__Assigned task__
Starting at the line that contains "Click the chart tools icon in toolbar" in the listing below, write out every line word for word until you have written the line that contains "Image resolution: width=1568".

__Records to use__
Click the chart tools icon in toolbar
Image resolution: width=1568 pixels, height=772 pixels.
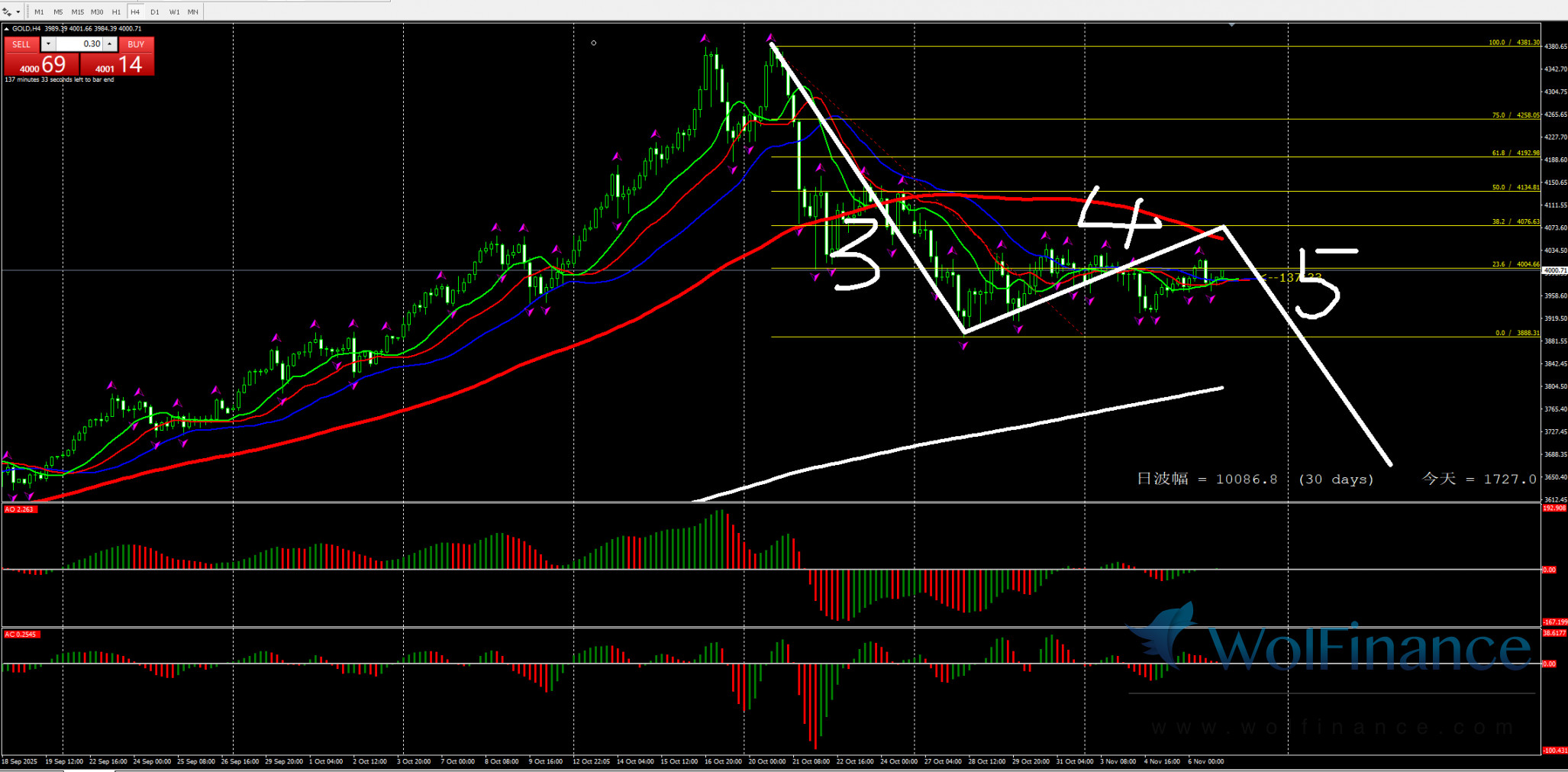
...
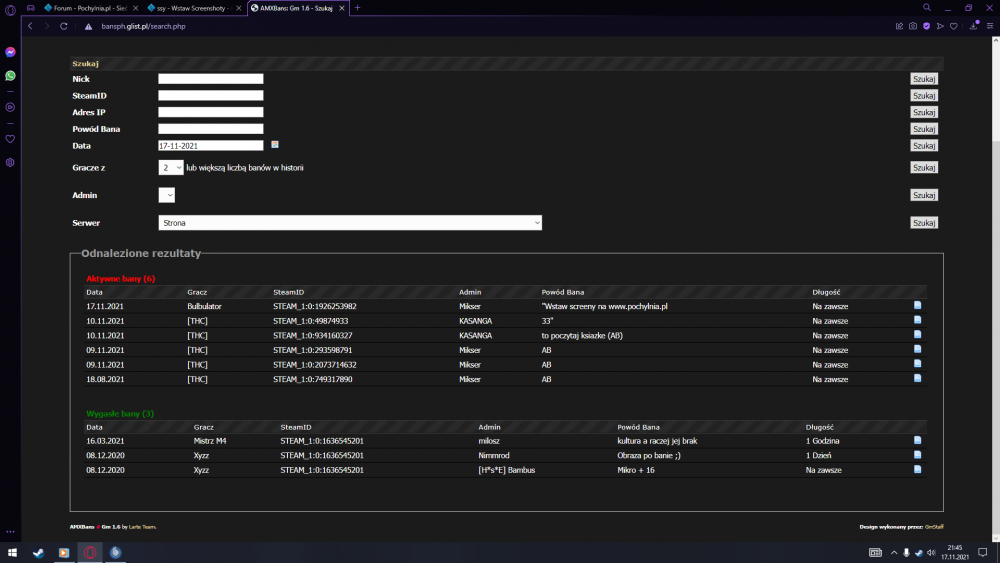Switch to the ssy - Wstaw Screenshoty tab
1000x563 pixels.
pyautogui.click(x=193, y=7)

__Answer for the task__
Click the chart tools icon in toolbar
Image resolution: width=1568 pixels, height=772 pixels.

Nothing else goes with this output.